>> Begin
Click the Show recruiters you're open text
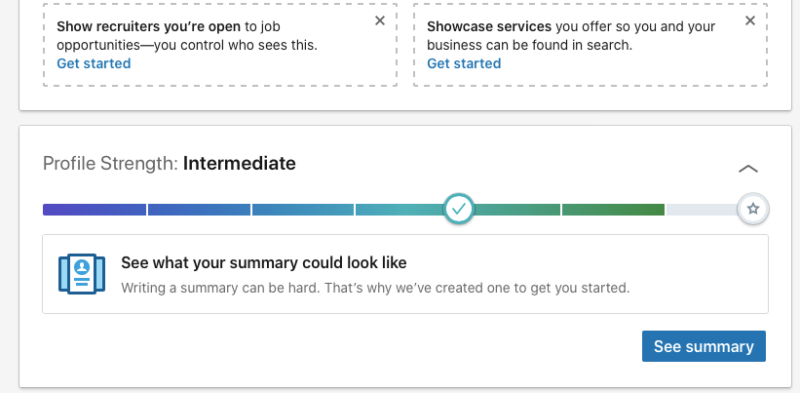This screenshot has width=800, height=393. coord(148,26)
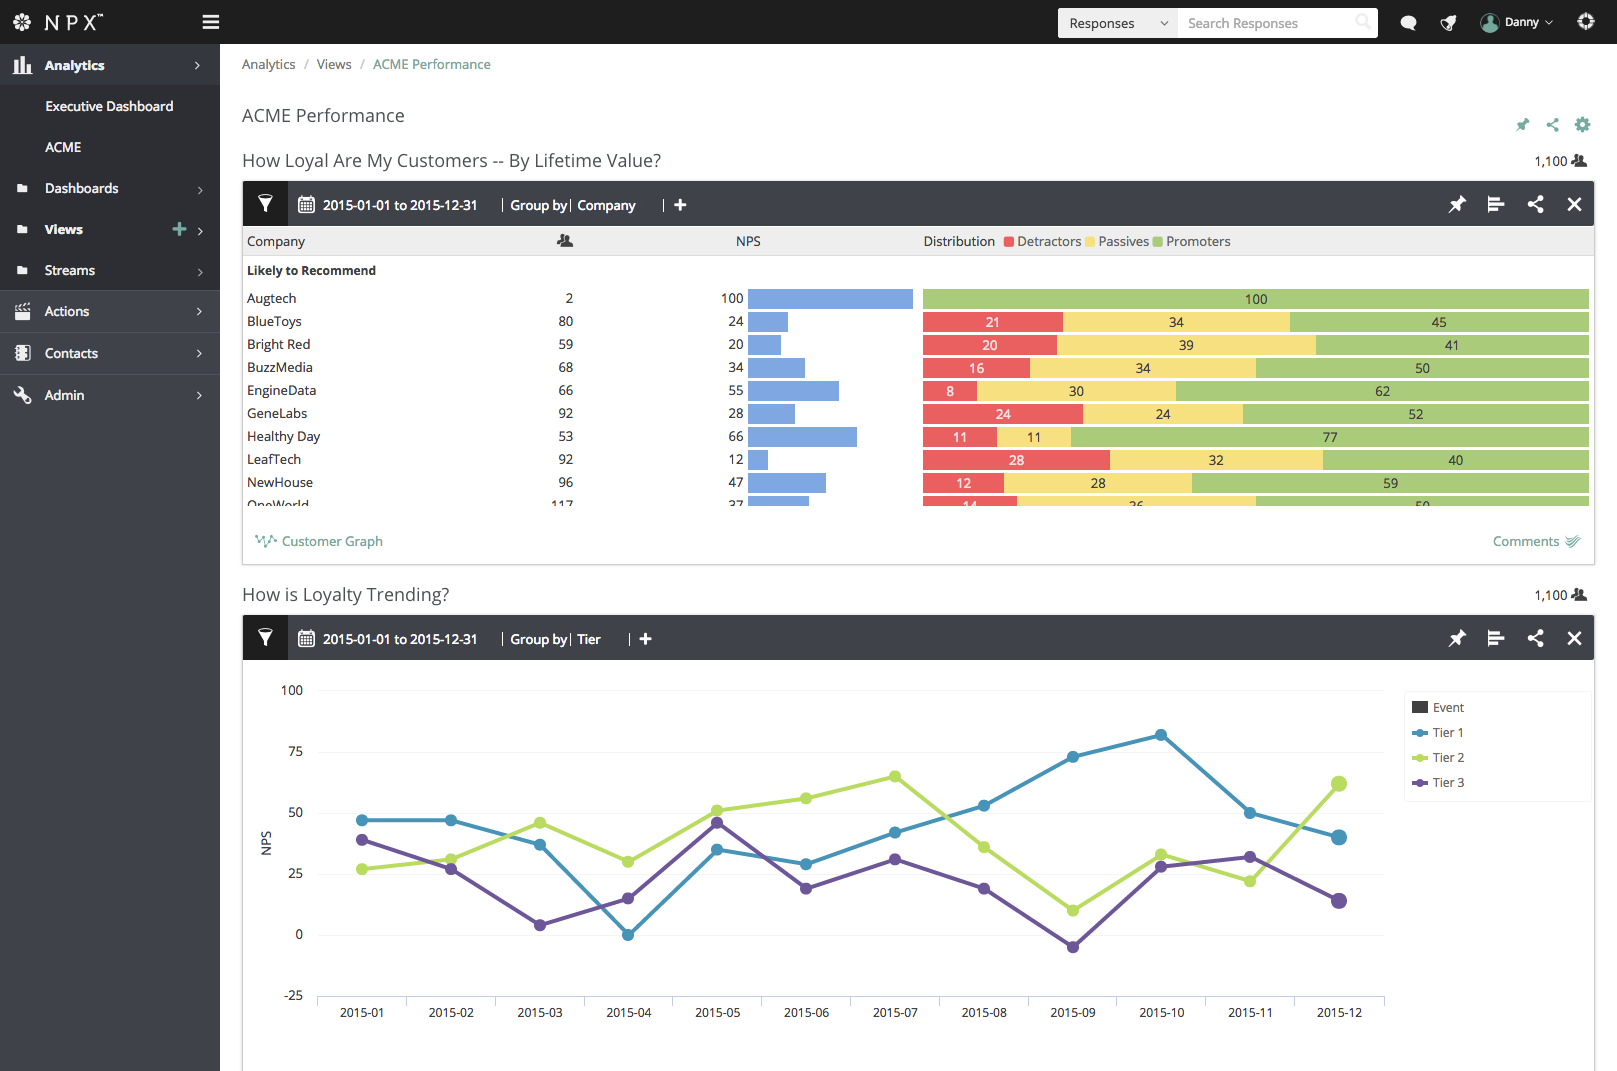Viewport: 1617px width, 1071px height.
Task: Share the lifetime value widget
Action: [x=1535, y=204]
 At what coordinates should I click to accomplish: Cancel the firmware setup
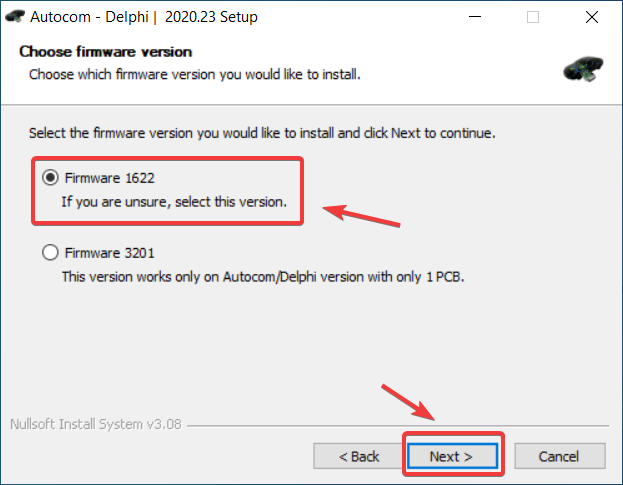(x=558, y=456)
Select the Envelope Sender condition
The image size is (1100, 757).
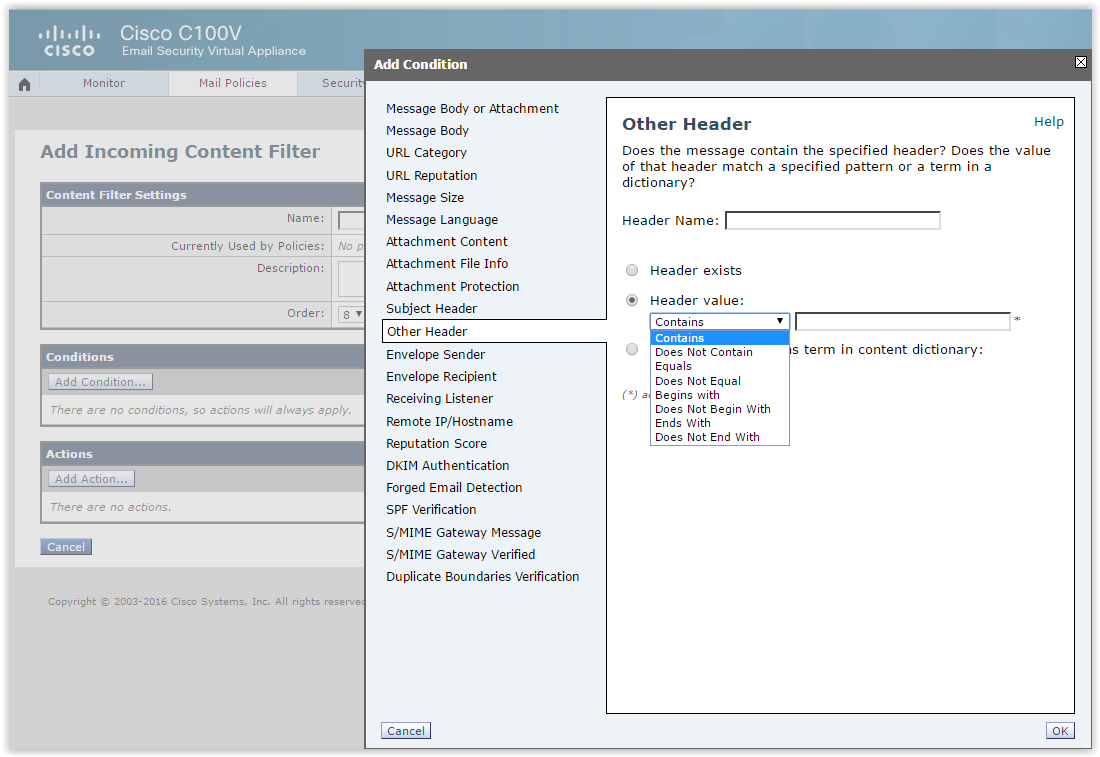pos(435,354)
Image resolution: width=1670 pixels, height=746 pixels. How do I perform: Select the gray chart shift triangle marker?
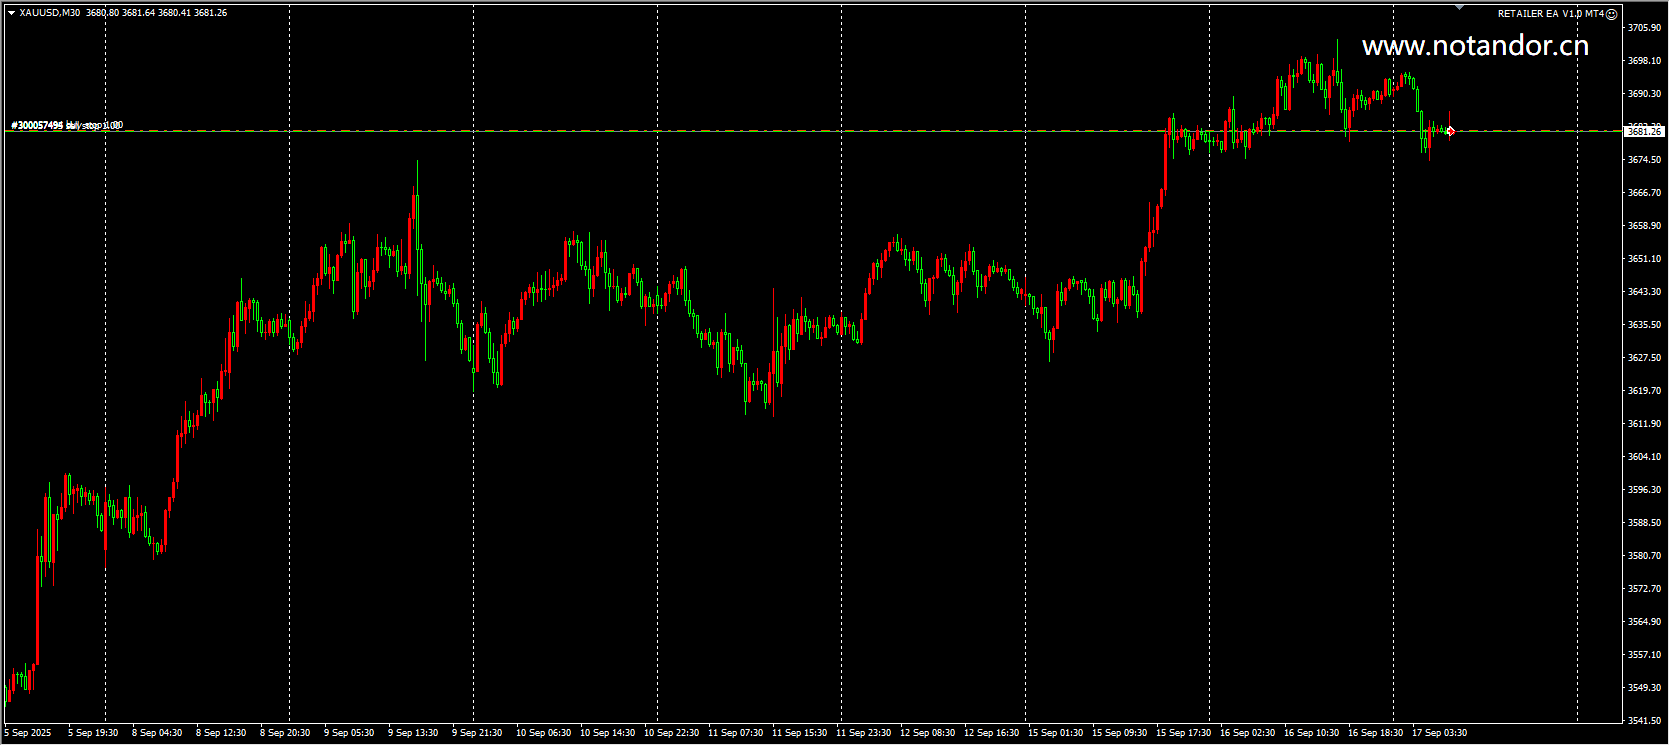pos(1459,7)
>> End
>> Begin
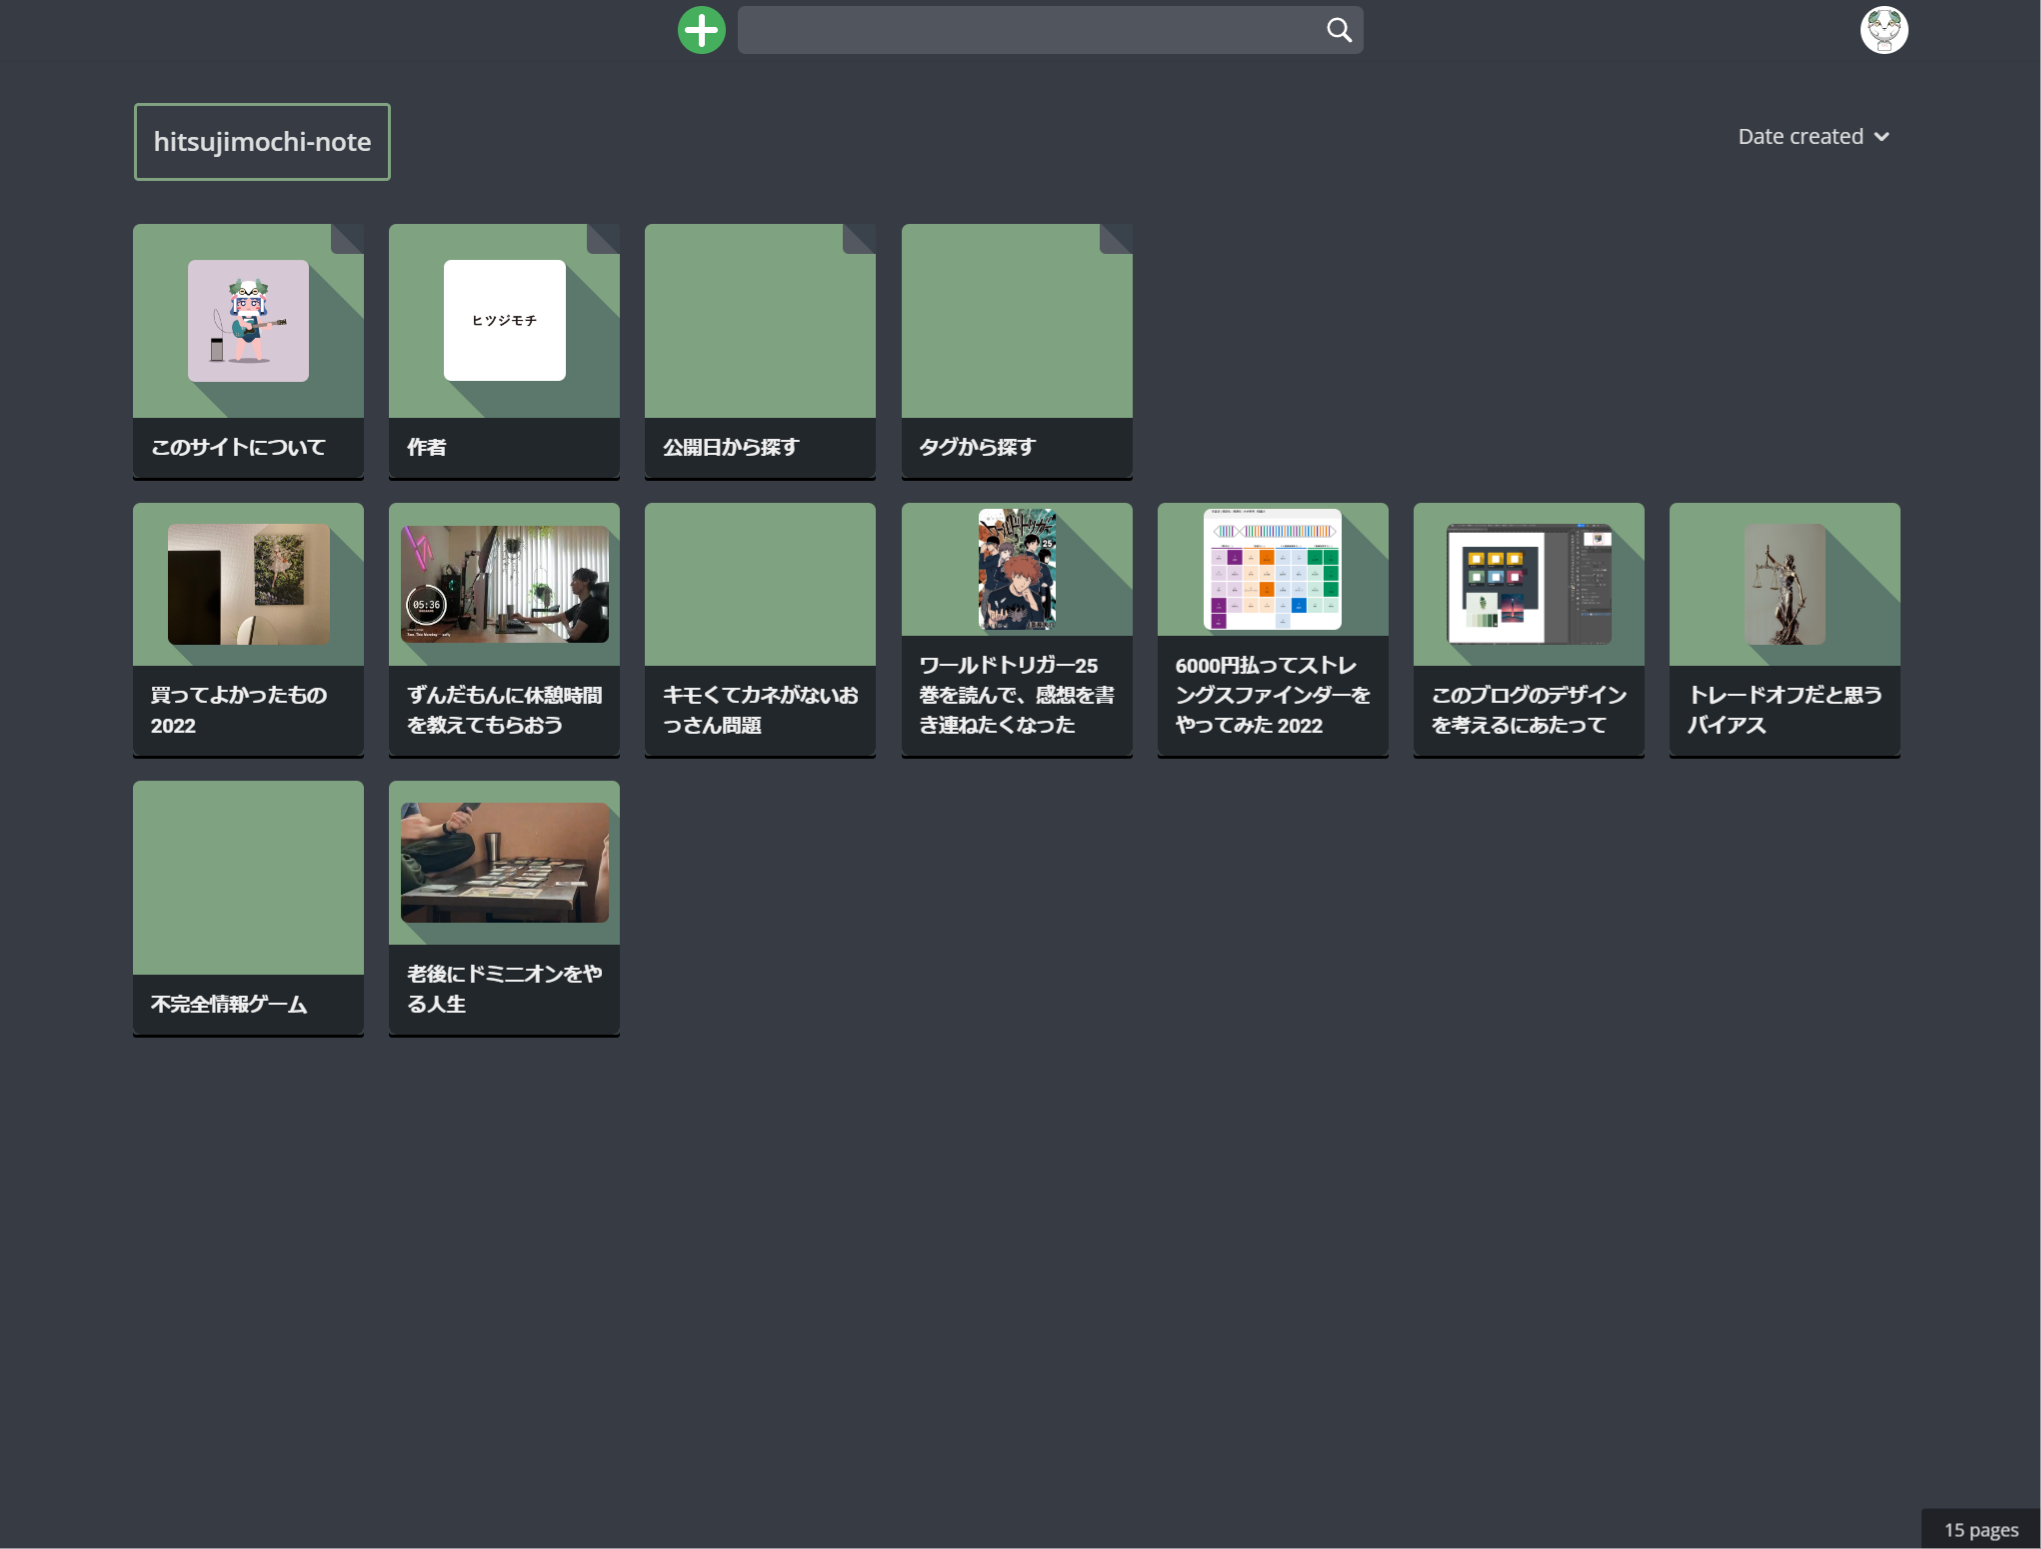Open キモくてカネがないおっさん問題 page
>> End
>> Begin
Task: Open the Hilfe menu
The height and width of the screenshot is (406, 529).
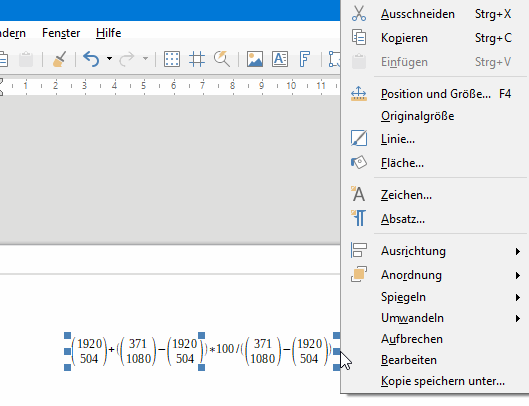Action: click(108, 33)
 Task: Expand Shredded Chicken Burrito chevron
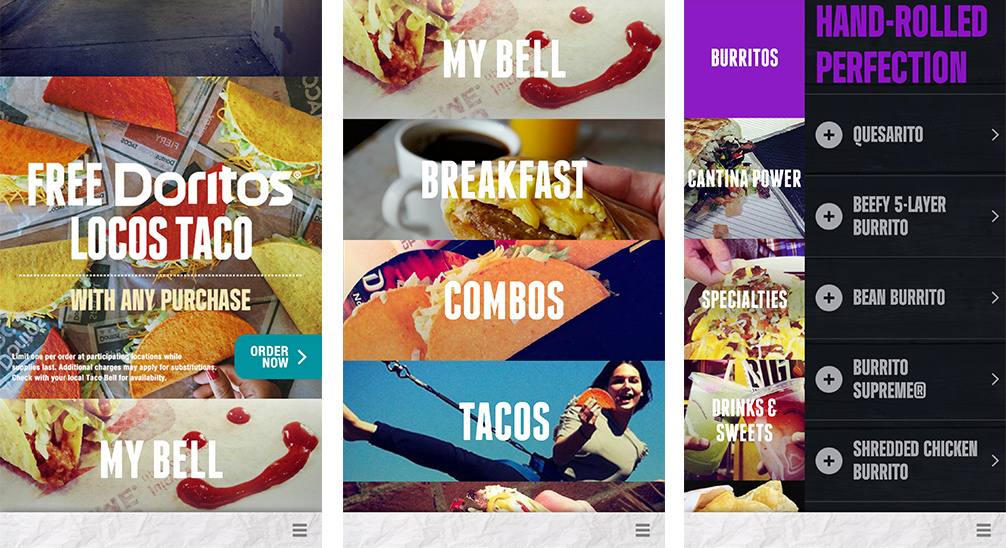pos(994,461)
>> End
**GOAL OF THE EXERCISE**.
Find each line in the items above that contains the word "Select" and copy those lines. Case counts.

**RESULT FOR THIS EXERCISE**.
Select the Envelope Sender condition
Image resolution: width=1670 pixels, height=746 pixels. How do I perform: Select the gray chart shift triangle marker?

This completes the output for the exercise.